This is used to get the current instruction pointer for error reporting purposes. It is not used to perform any control flow transitions to the label.

This usage is problematic, because it violates LLVM's requirements for `blockaddress` usage:

> This value only has defined behavior when used as an operand to the ‘[indirectbr](https://llvm.org/docs/LangRef.html#i-indirectbr)’ or for comparisons against null. Pointer equality tests between labels addresses results in undefined behavior — though, again, comparison against null is ok, and no label is equal to the null pointer. This may be passed around as an opaque pointer sized value as long as the bits are not inspected. This allows `ptrtoint` and arithmetic to be performed on these values so long as the original value is reconstituted before the `indirectbr` instruction.

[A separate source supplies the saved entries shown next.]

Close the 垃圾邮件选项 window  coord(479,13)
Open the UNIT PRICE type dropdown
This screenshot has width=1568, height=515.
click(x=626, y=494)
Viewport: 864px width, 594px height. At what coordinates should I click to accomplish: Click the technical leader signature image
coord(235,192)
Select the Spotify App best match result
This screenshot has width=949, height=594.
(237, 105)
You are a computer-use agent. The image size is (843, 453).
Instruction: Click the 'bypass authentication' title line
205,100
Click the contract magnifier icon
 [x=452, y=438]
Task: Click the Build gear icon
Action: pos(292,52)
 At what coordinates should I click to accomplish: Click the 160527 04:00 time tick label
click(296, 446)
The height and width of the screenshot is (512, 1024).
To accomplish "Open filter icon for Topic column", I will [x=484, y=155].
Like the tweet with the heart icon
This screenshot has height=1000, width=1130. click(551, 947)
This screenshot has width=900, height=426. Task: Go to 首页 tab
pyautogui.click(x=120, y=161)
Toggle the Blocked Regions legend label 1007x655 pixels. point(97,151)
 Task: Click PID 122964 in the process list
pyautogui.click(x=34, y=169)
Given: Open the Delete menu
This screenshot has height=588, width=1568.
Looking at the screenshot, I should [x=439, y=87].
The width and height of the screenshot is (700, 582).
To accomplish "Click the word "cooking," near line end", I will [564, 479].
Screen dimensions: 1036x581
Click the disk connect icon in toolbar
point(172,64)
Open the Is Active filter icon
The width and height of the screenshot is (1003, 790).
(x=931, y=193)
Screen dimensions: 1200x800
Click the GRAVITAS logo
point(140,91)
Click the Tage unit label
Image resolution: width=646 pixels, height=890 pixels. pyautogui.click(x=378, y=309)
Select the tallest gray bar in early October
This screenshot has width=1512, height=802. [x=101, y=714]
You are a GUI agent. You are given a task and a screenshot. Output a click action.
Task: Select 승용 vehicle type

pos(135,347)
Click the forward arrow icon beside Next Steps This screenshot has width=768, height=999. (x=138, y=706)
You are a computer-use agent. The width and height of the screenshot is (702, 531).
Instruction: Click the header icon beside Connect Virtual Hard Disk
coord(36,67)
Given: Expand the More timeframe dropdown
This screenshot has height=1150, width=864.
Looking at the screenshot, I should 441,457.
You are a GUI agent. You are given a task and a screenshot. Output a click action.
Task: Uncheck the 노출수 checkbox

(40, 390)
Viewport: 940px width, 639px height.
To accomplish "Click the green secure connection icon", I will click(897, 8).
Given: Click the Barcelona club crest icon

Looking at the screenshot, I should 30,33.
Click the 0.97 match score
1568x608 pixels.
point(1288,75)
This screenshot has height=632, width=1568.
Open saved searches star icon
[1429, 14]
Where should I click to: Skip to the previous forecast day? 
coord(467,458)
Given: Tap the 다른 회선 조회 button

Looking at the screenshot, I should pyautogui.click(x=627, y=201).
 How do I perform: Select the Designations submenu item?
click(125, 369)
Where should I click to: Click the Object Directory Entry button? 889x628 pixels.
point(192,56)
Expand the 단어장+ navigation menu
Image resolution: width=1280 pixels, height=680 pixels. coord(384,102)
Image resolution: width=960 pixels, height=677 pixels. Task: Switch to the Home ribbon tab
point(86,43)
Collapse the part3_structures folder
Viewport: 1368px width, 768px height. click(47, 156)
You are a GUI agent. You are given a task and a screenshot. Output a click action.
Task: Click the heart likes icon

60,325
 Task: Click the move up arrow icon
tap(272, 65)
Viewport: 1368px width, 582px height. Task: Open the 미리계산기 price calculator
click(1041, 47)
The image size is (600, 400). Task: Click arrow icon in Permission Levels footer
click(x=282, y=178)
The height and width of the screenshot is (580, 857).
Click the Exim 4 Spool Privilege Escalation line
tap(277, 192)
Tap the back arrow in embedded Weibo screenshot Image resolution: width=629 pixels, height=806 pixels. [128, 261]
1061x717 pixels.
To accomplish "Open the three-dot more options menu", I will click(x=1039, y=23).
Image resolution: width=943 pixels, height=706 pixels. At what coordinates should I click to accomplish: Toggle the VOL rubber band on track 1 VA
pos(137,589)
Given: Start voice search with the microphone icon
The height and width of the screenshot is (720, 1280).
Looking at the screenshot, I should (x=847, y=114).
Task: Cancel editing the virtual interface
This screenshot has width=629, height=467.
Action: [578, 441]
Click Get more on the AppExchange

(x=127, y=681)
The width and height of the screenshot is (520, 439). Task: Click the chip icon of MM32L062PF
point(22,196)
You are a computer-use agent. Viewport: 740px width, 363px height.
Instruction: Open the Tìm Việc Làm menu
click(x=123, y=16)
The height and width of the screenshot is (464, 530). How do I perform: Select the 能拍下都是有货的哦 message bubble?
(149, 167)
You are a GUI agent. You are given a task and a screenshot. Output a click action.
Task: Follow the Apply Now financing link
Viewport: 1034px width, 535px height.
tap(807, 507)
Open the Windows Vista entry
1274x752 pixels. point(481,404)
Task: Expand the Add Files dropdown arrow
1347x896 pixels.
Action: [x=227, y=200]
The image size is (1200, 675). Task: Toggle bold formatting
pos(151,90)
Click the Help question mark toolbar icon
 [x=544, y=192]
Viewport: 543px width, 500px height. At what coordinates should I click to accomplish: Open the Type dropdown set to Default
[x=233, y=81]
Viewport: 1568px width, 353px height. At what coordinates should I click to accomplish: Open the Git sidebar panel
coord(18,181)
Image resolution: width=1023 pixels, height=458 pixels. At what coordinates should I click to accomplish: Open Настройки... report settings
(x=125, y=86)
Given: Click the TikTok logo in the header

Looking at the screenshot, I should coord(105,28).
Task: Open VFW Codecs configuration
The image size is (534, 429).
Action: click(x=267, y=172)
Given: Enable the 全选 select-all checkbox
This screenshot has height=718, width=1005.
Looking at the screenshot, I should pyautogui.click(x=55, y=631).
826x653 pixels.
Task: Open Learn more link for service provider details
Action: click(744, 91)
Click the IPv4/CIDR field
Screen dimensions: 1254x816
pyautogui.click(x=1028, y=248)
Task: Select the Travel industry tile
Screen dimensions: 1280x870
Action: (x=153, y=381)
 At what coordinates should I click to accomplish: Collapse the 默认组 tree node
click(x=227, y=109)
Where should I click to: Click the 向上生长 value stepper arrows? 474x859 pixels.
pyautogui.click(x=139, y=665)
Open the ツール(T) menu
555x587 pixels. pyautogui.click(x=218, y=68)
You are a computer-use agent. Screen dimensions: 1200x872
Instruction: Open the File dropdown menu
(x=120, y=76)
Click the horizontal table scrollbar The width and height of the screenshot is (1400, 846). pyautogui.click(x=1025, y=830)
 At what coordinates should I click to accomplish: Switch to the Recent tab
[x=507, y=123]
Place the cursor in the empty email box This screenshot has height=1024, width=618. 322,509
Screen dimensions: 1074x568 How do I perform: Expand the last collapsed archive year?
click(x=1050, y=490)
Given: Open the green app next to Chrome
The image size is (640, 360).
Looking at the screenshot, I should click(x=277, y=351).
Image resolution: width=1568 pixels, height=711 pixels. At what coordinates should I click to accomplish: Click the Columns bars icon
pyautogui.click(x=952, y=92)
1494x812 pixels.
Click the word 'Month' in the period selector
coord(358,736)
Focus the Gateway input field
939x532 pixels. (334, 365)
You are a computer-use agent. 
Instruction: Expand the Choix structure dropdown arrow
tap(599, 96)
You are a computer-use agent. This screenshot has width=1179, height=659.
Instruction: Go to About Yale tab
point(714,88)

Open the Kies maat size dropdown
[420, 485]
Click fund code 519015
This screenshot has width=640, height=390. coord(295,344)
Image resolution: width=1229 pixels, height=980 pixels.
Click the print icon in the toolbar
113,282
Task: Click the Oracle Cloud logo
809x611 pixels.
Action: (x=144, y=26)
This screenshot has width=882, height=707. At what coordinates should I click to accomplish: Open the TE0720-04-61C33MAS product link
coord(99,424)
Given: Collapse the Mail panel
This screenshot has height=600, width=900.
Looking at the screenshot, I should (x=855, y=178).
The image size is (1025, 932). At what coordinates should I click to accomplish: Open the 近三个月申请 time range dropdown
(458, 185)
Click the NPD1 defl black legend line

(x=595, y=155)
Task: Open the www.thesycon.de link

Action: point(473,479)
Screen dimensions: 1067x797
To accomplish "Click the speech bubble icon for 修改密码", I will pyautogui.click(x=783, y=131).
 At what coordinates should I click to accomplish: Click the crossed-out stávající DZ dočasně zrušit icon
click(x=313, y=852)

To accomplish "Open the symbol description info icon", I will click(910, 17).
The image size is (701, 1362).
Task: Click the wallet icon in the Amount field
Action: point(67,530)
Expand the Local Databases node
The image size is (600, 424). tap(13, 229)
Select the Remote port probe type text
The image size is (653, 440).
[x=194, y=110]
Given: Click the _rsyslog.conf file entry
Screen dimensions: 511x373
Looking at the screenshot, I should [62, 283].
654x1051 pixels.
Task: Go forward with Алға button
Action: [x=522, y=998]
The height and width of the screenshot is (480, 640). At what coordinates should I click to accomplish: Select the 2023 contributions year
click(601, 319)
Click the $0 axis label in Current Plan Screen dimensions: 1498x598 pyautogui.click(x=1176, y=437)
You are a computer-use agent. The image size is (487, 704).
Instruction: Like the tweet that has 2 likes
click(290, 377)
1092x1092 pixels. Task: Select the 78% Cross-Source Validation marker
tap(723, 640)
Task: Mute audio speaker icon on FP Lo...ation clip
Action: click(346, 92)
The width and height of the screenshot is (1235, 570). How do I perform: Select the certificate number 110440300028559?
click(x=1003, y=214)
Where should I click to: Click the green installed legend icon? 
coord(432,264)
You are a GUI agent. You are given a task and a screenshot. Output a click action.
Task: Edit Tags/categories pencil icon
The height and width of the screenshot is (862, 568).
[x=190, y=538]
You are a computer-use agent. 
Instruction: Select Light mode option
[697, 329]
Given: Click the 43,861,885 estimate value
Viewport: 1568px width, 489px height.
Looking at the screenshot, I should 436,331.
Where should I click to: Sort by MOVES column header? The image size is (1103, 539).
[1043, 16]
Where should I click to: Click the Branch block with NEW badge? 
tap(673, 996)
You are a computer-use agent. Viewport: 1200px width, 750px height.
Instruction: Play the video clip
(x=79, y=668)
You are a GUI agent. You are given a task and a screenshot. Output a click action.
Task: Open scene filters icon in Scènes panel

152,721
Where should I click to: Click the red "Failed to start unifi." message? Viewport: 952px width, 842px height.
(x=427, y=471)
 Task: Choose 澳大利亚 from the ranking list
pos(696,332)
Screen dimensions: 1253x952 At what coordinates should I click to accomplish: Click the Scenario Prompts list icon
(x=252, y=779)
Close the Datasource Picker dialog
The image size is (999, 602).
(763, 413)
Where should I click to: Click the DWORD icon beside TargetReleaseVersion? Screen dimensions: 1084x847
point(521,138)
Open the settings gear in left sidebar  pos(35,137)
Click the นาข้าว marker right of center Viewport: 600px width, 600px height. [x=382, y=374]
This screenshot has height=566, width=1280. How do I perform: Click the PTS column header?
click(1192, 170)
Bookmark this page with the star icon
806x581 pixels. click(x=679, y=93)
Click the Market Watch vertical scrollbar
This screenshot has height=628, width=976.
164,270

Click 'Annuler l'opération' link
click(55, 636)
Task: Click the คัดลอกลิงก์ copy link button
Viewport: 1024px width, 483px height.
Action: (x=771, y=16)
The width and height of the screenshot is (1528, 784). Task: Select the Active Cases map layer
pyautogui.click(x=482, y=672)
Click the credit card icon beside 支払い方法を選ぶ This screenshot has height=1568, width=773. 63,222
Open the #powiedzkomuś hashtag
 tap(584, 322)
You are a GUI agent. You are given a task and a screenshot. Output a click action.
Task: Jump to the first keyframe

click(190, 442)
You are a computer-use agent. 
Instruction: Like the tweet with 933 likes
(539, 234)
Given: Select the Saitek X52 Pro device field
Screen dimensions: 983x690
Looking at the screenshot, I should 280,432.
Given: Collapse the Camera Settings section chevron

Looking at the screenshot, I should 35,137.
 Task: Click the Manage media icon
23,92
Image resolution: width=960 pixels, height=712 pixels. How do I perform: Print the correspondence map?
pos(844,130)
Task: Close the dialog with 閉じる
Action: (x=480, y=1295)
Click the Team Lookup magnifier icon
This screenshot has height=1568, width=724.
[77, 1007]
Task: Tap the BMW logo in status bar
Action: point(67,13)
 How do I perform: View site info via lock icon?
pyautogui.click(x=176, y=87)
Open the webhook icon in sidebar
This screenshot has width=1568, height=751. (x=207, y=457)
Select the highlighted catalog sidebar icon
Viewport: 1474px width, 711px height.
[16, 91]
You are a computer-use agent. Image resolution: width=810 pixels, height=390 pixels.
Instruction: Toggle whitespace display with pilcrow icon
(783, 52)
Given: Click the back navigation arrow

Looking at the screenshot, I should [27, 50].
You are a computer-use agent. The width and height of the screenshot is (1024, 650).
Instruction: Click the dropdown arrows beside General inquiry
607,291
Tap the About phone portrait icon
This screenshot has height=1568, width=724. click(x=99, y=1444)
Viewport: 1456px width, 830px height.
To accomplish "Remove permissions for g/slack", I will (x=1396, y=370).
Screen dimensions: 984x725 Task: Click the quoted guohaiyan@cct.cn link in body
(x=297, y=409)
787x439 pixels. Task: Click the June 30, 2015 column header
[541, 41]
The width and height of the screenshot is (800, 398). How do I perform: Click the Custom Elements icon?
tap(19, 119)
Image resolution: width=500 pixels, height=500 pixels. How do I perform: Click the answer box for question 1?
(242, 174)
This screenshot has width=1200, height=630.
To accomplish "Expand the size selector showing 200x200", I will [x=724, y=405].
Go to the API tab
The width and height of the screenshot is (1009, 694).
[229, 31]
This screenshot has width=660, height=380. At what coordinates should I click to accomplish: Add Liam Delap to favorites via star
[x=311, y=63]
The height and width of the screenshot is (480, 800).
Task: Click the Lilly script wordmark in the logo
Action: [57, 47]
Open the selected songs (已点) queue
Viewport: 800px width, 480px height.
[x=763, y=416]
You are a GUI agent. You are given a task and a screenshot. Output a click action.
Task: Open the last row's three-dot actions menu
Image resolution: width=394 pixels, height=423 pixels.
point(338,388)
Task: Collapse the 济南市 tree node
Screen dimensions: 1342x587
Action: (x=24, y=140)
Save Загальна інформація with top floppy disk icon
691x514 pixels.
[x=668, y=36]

Basically, LLVM only actually supports block labels when used together with computed goto. If block labels are used without computed goto, the label can be optimized away and replaced with a dummy address. We have just enough hacks to prevent this from happening in common cases, but I feel like this is architecturally not sustainable.

I am wondering if it would make sense to add something like `__builtin_instruction_pointer()` / `@llvm.instruction.pointer()` to obtain the current instruction pointer? Where "current" is necessarily a best-effort approximation.

@nathanchance @kees Would that be suitable for the kernel use case?